Max: I think from the time I started making music until the time I was 16 that was happening to me once a week. There’s so much music in the world and our generation is privileged enough to be one of the first that had easy access to all of that music. You read about what things John Lennon was into and for years that guy had a jukebox that was what he listened to and he had like 50 45’s in it. 50 singles and that was his whole universe of music aside from what he encountered in everyday life. We grew up having hundreds of gigs of music all around us from all over the world so it’s really easy when you’re discovering and learning that to get excited. The first time I heard John Coltrane I thought that’s what I want to do. Until I realized it wasn’t.
A.D.: I think Michael Jackson, still. I still get that feeling when iI hear Michael Jackson songs, in particular when I feel like this is exactly the sound that it would be great to make. You obviously don’t want to copy other people but there are these kinds of moments like the Beatles or Coltrane or things that Max and I always find ourselves coming back to. You know there are records that you get excited about and then you kinda get over it and then there are things for ten years, every year you rediscover it and you just remember how astonishingly special it is.
Max: I think it’s also part of growing up and artist to realize even though you wished you wrote certain songs or you wished you played certain parts and you realize you didn’t so it’s sort of your task to go “What is my contribution?” What can I do that is unique to me and is of value?

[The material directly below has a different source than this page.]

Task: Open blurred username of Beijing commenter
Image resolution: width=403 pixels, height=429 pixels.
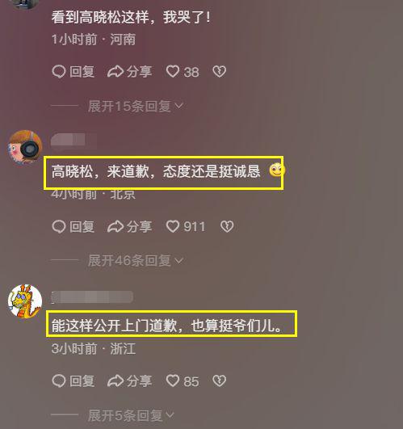Action: (x=73, y=141)
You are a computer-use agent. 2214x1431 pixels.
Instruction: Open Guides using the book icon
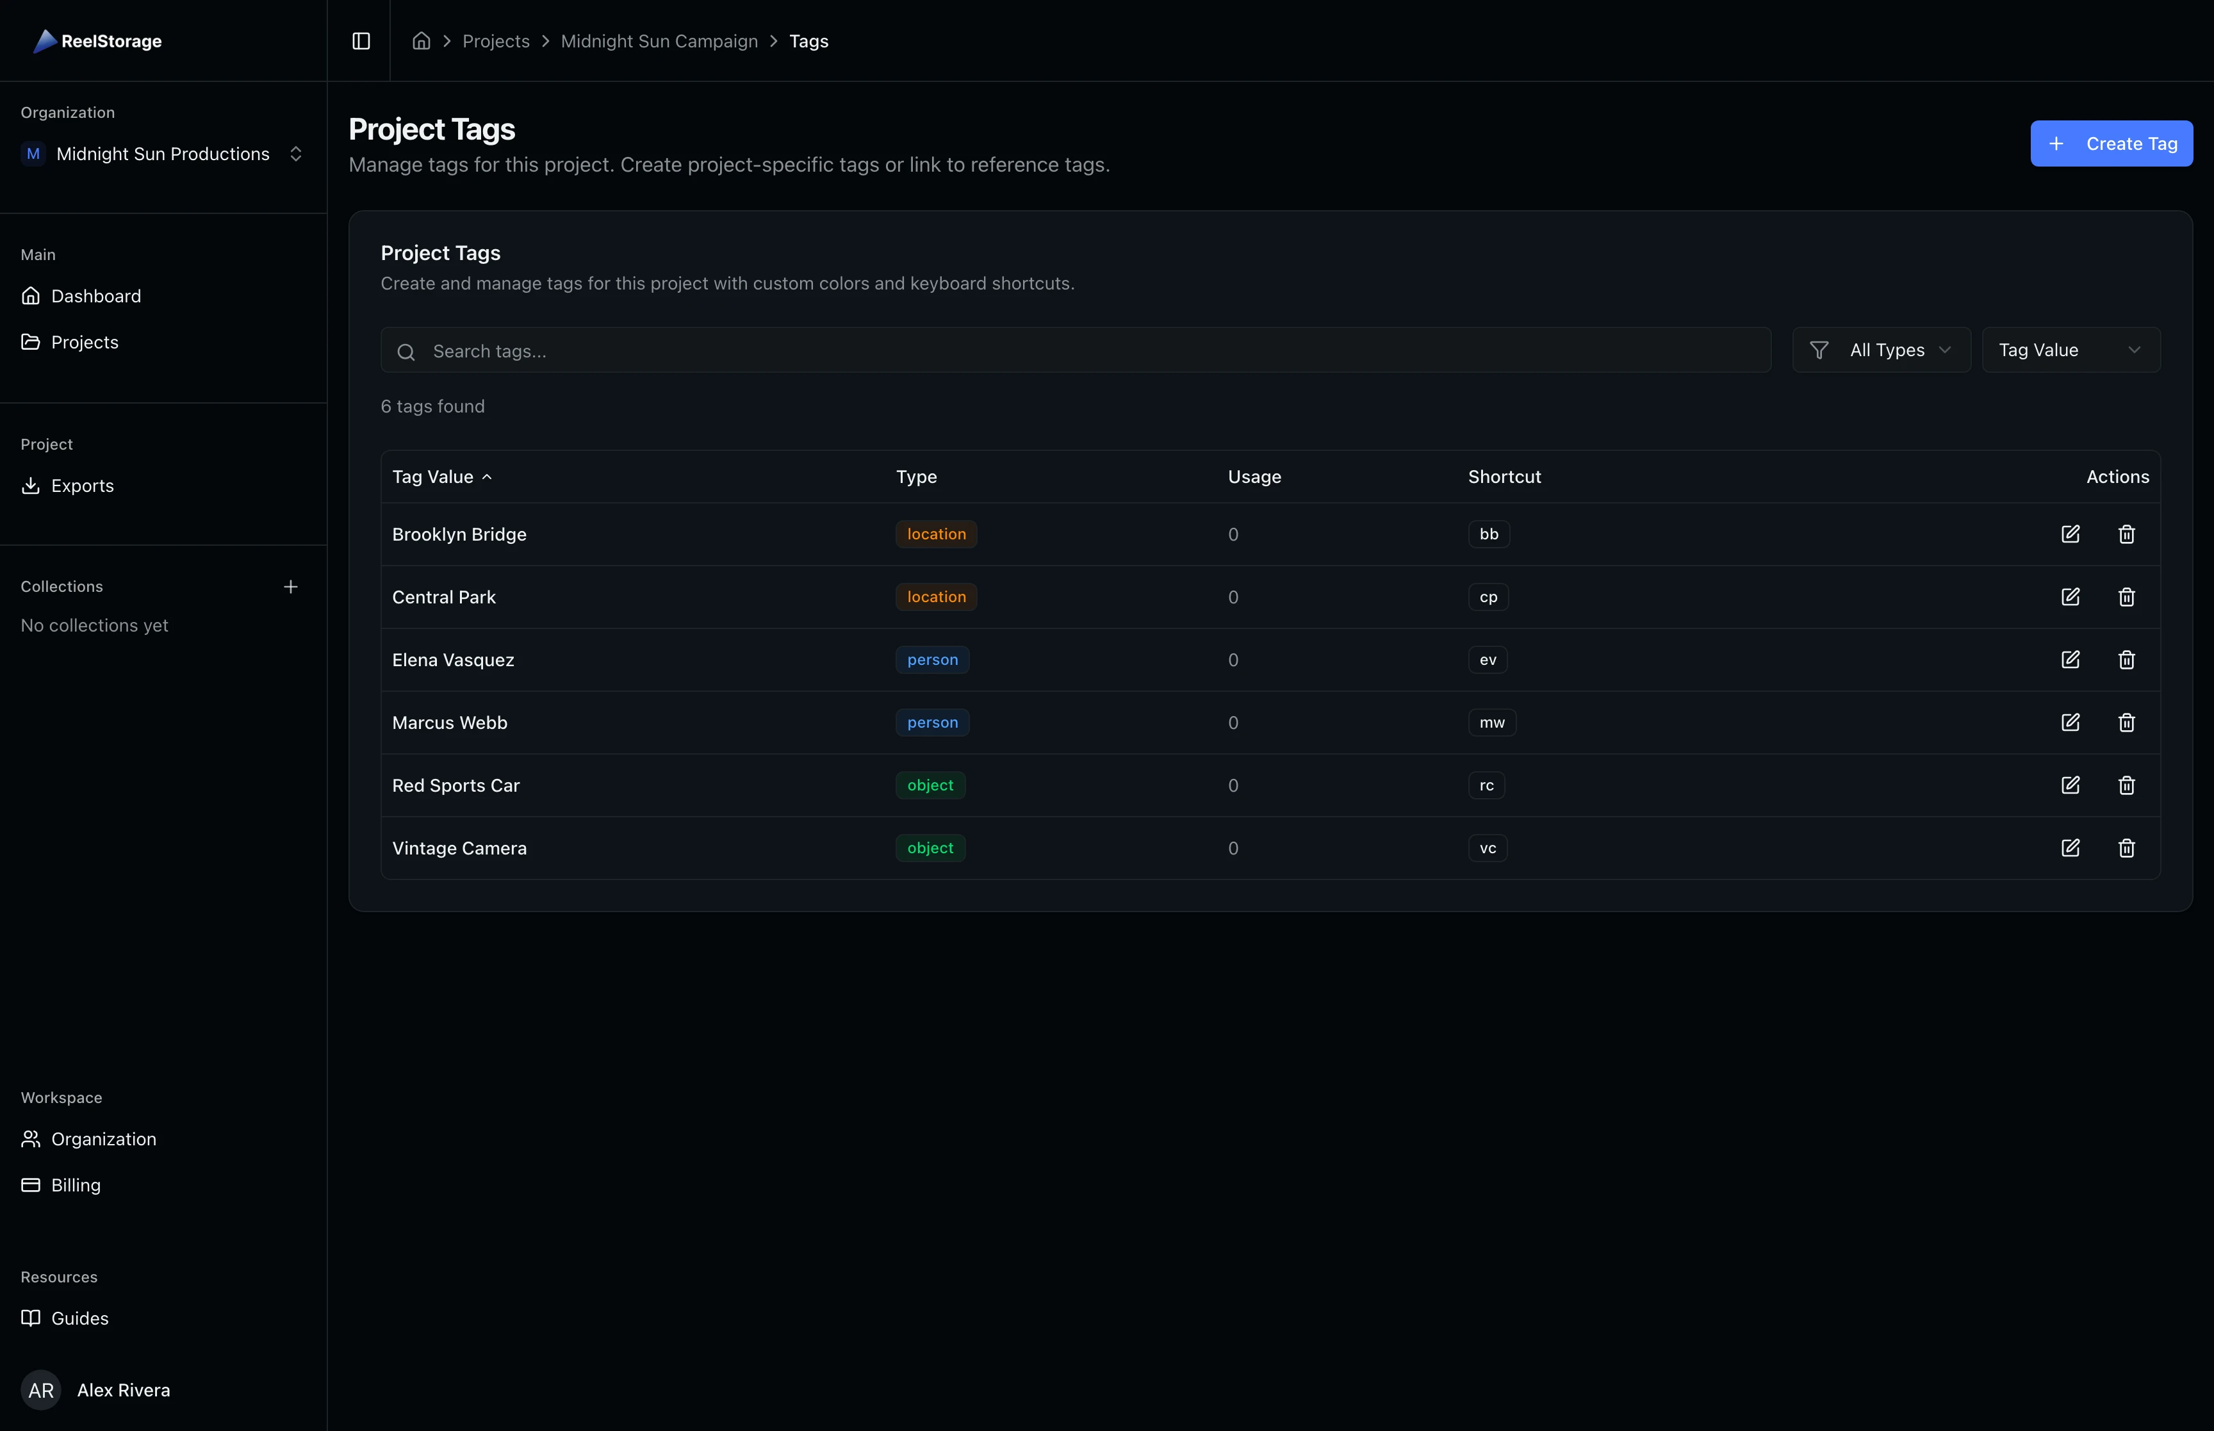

Planet Ill: You say Michael Jackson. There’s a marriage of soul and of pop there that is rarefied. How do you reach the masses and still keep your heart?
A.D.: I think part of being an artist and by that I mean thoughtful and creative person who makes things, you have to realize that you’re not a people pleaser. That’s what business people do. Artists create. You just have to make what is true to you and what you want to do and the people that you are creating with. I think as soon as people start trying to make something just to appeal to some economic segment, it immediately cheapens the value of what you’re doing in the first place. And there’s a difference too between an entertainer and an artist. And sometimes they may coincide but the Elvis impersonator maybe a better entertainer than Max and I are but we’re more focused on creation. Entertaining is just a way to present that creation. Luckily the fans that we have are not buying into necessarily a specific sound or a particular aesthetic; they’re more into the creativity that we try to represent or that we try to manifest in our music and the inventiveness or the diversity or whatever qualities they care about. It’s not about just a sound.

Planet Ill: The Devil offers you immortality in terms of your music; the chance to be remembered like the Beatles. Immortal like Michael or Elvis or James Brown. What would you give up to me mentioned in that kind of rarefied air?
Max: I would give up like current fame probably. It would probably be cooler to have an average middle class life and an artist and have your work remembered later as extraordinary. It’s probably better for you than to be celebrated.